Stated exercise
Please give the items again from the start through the line containing "coord(320,47)", swapping "padlock" for "lock" and leaving everything else unchanged.

Dataset excerpts

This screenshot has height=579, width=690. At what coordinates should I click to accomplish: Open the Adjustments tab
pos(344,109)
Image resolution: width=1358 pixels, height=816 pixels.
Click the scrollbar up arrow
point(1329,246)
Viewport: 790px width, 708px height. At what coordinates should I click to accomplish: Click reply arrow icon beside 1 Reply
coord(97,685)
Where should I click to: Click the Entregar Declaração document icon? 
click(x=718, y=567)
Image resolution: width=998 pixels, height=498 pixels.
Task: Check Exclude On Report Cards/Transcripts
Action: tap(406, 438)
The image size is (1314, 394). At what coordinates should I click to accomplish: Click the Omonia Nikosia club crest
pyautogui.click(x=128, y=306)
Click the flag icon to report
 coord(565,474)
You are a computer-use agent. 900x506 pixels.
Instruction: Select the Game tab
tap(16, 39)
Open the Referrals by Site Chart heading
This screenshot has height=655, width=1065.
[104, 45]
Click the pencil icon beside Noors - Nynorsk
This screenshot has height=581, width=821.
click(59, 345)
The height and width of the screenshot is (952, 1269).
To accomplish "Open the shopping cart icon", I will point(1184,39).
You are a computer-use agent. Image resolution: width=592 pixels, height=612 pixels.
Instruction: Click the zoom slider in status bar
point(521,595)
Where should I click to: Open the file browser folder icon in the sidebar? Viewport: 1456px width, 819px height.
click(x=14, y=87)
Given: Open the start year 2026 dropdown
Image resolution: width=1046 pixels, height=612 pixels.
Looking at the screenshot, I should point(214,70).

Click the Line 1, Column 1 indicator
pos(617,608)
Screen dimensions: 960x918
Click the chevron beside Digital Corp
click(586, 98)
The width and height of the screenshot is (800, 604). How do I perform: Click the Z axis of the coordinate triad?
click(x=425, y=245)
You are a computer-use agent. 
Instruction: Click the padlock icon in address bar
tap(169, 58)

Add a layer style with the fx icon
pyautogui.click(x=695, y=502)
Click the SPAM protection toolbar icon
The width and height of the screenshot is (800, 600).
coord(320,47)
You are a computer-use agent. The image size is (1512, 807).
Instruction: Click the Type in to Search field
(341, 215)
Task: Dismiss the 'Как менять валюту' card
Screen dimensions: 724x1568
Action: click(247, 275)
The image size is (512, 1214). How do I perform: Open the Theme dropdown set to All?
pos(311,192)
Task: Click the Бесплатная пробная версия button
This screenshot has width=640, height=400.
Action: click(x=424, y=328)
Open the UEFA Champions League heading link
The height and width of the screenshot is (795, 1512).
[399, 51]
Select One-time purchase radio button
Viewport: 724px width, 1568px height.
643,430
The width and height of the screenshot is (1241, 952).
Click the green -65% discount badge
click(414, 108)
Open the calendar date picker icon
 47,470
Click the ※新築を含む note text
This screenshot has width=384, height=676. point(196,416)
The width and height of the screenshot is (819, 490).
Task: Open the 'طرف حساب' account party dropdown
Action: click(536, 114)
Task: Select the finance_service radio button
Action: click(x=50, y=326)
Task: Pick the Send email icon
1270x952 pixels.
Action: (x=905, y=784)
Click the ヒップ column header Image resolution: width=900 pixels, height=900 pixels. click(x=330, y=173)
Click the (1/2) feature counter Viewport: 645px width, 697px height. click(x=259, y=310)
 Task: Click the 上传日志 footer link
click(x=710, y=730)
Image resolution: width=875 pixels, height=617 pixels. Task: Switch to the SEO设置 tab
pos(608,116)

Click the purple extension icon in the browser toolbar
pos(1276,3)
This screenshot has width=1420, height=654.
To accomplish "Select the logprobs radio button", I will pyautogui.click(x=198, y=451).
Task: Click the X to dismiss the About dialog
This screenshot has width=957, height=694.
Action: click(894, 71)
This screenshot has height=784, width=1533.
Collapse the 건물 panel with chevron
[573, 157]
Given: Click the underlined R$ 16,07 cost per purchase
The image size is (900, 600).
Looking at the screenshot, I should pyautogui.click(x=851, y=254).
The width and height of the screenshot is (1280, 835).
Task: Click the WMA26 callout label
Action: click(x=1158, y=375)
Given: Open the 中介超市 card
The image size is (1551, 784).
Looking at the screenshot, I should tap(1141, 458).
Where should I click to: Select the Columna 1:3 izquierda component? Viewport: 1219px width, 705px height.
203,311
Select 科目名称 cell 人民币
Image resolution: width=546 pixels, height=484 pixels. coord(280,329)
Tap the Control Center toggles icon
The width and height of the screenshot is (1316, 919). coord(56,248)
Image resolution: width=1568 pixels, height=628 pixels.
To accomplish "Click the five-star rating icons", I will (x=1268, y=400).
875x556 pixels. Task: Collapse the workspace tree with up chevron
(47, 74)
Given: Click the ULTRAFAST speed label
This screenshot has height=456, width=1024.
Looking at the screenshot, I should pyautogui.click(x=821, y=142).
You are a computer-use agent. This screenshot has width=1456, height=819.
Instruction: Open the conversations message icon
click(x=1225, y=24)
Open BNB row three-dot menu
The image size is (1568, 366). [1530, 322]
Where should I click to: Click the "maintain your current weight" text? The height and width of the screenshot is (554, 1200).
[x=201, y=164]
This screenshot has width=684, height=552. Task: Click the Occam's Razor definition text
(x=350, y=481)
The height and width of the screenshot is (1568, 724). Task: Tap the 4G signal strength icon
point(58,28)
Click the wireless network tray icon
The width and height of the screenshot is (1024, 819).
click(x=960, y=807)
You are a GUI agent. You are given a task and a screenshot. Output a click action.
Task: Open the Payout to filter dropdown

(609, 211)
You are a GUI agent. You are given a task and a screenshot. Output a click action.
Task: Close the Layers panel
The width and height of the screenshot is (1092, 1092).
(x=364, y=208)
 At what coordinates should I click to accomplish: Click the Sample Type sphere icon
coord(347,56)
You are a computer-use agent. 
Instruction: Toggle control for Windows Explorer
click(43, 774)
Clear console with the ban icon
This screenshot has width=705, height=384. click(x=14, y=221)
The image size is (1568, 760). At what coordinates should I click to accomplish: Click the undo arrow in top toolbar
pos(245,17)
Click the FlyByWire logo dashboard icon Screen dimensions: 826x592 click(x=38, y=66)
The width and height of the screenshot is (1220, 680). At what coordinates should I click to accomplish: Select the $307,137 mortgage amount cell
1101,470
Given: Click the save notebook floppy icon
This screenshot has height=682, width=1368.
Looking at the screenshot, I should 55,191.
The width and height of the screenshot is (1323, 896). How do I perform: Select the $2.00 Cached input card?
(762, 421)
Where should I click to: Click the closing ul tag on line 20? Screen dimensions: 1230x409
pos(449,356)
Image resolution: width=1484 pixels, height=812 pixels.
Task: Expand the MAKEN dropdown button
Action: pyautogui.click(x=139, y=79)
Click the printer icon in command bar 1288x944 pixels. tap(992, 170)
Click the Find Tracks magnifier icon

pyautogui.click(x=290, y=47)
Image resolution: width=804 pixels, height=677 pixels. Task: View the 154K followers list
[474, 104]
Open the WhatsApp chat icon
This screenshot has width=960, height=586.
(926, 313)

Answer for the task
This screenshot has height=579, width=690. At what coordinates should I click to accomplish: Open the Adjustments tab
pos(344,109)
Image resolution: width=1358 pixels, height=816 pixels.
Click the scrollbar up arrow
point(1329,246)
Viewport: 790px width, 708px height. At what coordinates should I click to accomplish: Click reply arrow icon beside 1 Reply
coord(97,685)
Where should I click to: Click the Entregar Declaração document icon? 
click(x=718, y=567)
Image resolution: width=998 pixels, height=498 pixels.
Task: Check Exclude On Report Cards/Transcripts
Action: tap(406, 438)
The image size is (1314, 394). At what coordinates should I click to accomplish: Click the Omonia Nikosia club crest
pyautogui.click(x=128, y=306)
Click the flag icon to report
 coord(565,474)
You are a computer-use agent. 900x506 pixels.
Instruction: Select the Game tab
tap(16, 39)
Open the Referrals by Site Chart heading
This screenshot has height=655, width=1065.
[104, 45]
Click the pencil icon beside Noors - Nynorsk
This screenshot has height=581, width=821.
click(59, 345)
The height and width of the screenshot is (952, 1269).
To accomplish "Open the shopping cart icon", I will point(1184,39).
You are a computer-use agent. Image resolution: width=592 pixels, height=612 pixels.
Instruction: Click the zoom slider in status bar
point(521,595)
Where should I click to: Open the file browser folder icon in the sidebar? Viewport: 1456px width, 819px height.
click(x=14, y=87)
Given: Open the start year 2026 dropdown
Image resolution: width=1046 pixels, height=612 pixels.
Looking at the screenshot, I should point(214,70).

Click the Line 1, Column 1 indicator
pos(617,608)
Screen dimensions: 960x918
Click the chevron beside Digital Corp
click(586, 98)
The width and height of the screenshot is (800, 604). How do I perform: Click the Z axis of the coordinate triad?
click(x=425, y=245)
You are a computer-use agent. 
Instruction: Click the lock icon in address bar
tap(169, 58)

Add a layer style with the fx icon
pyautogui.click(x=695, y=502)
Click the SPAM protection toolbar icon
The width and height of the screenshot is (800, 600).
coord(320,47)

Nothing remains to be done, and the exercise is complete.